TASK INSTRUCTIONS
Take the line with "Task: Cancel adding the calculated column" and every line after it in the entries below, and set them down exactly, without any pictures.

* * * *

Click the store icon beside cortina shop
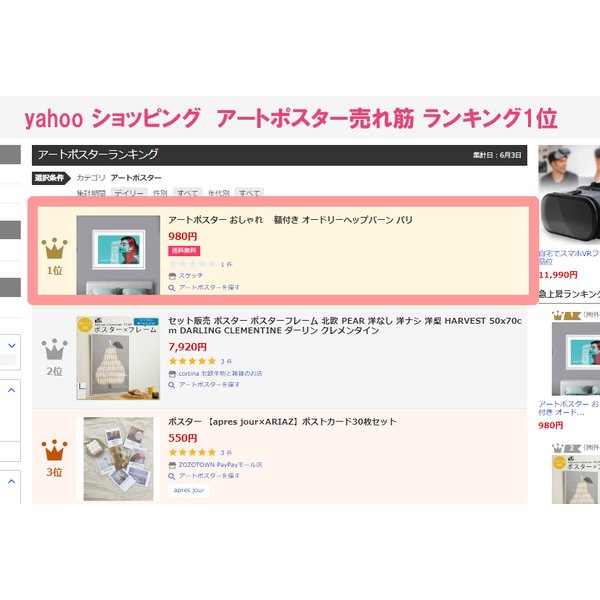Screen dimensions: 600x600 (172, 374)
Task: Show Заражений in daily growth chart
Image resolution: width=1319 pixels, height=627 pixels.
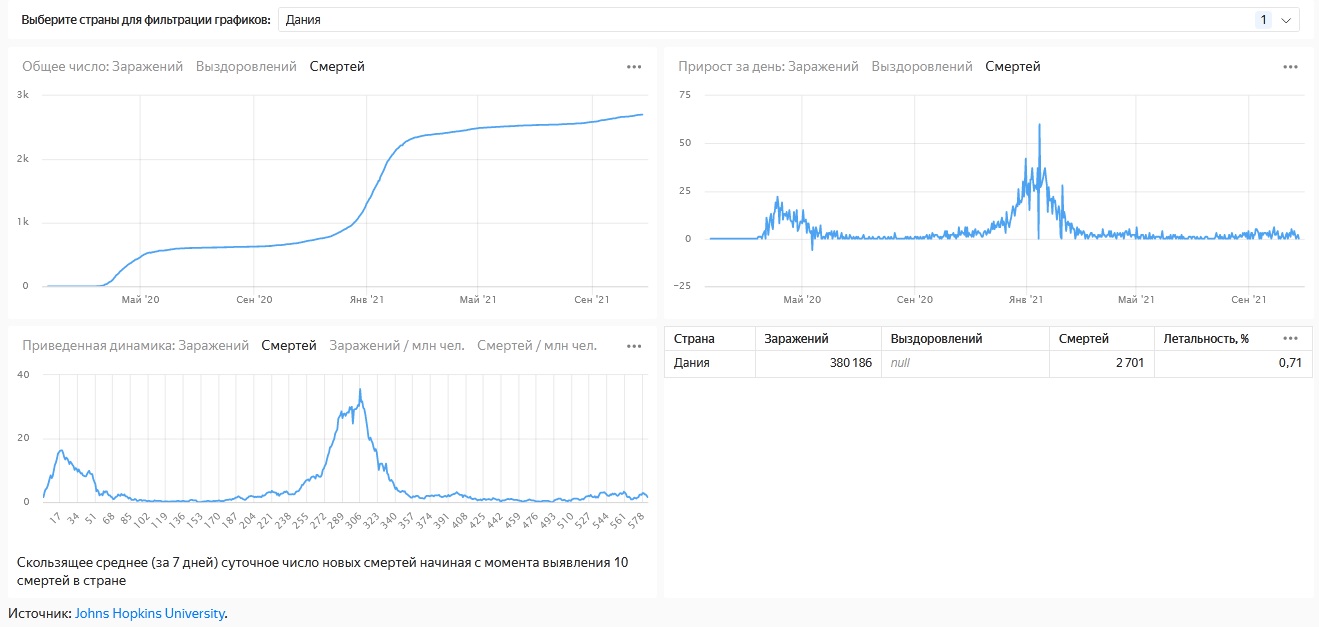Action: (x=823, y=67)
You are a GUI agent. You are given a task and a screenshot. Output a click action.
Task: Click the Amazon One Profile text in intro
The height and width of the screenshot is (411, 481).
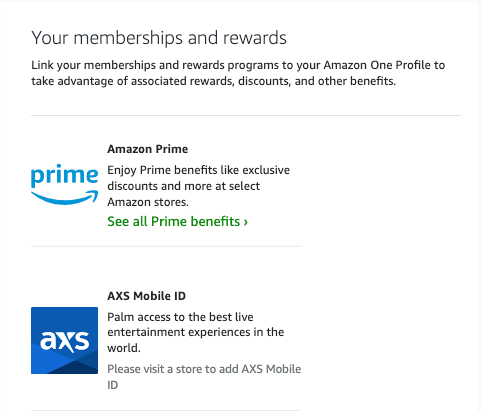pyautogui.click(x=377, y=65)
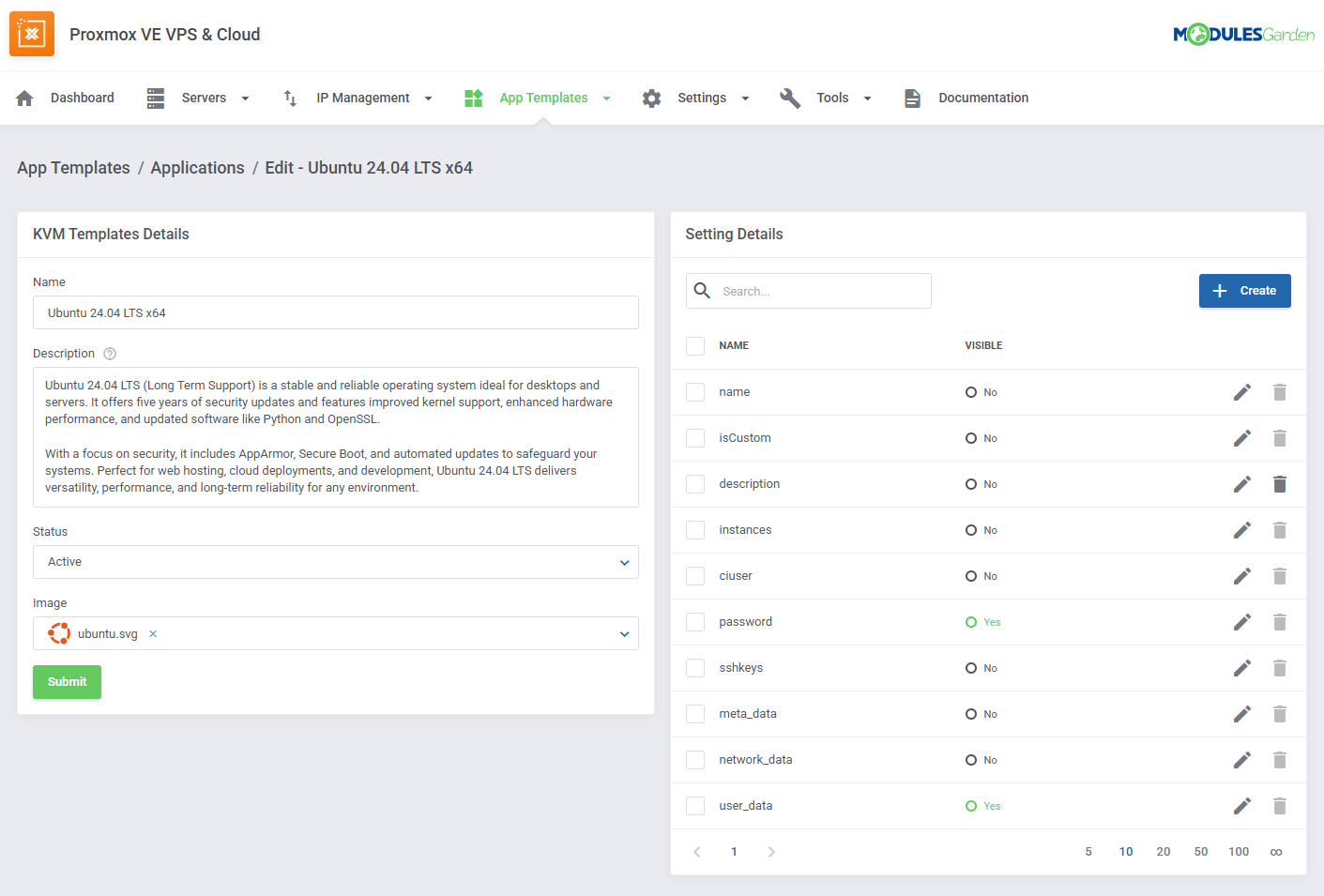Image resolution: width=1324 pixels, height=896 pixels.
Task: Click the Create button
Action: coord(1245,291)

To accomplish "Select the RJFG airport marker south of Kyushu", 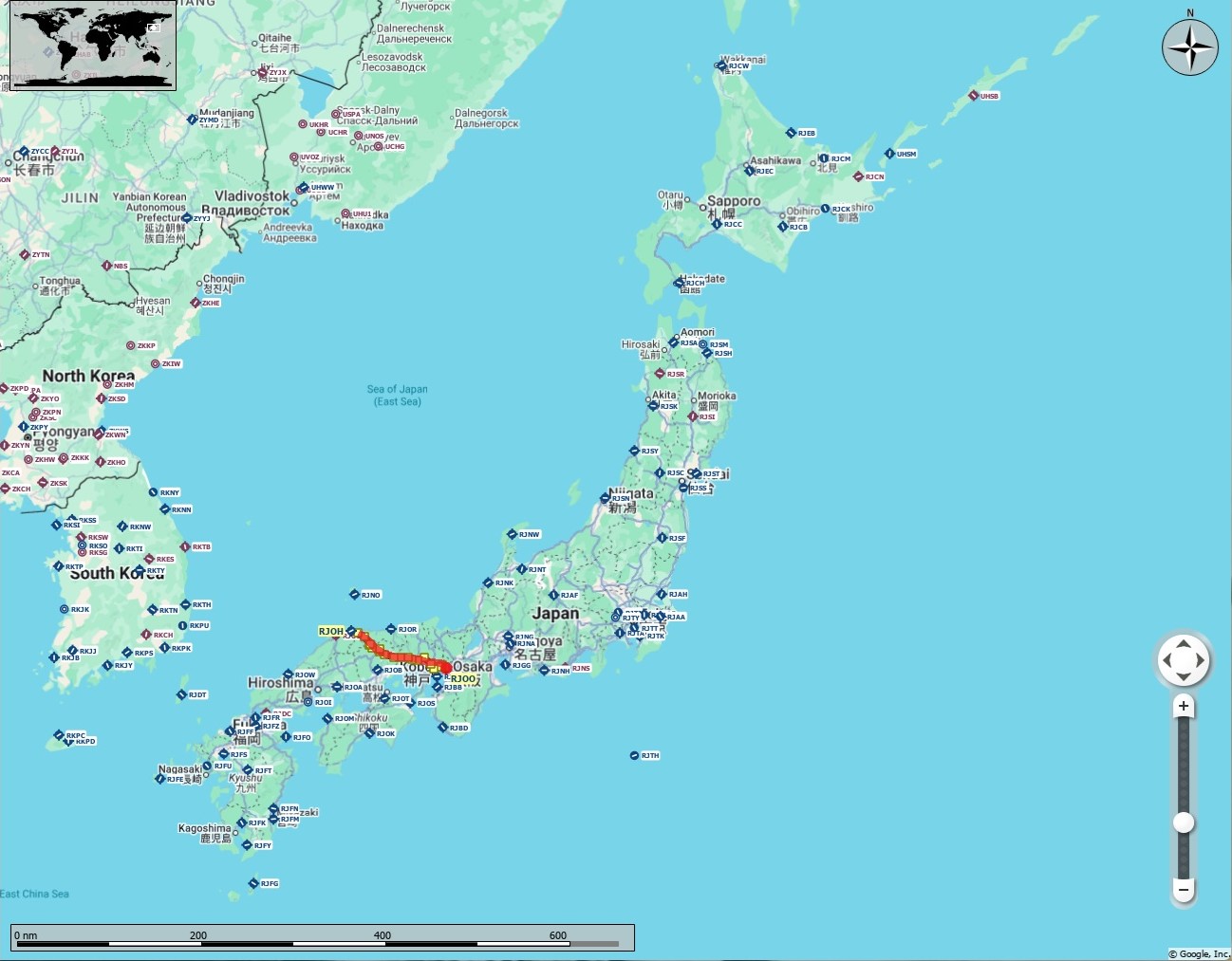I will [253, 883].
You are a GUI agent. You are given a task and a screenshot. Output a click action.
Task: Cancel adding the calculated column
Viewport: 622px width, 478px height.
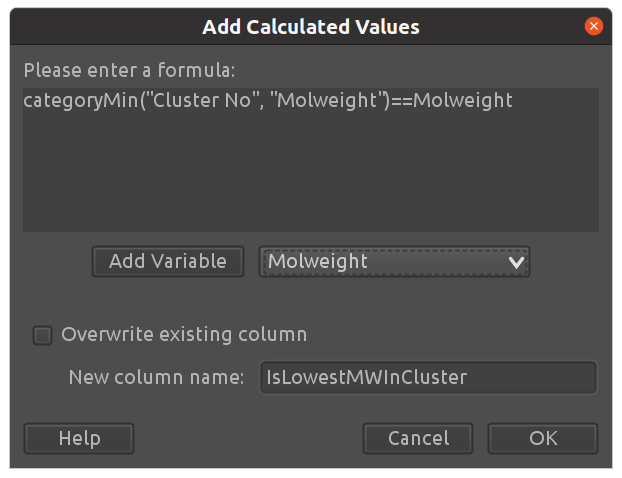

* * * *

YOUR SOLUTION
Task: Cancel adding the calculated column
Viewport: 622px width, 478px height.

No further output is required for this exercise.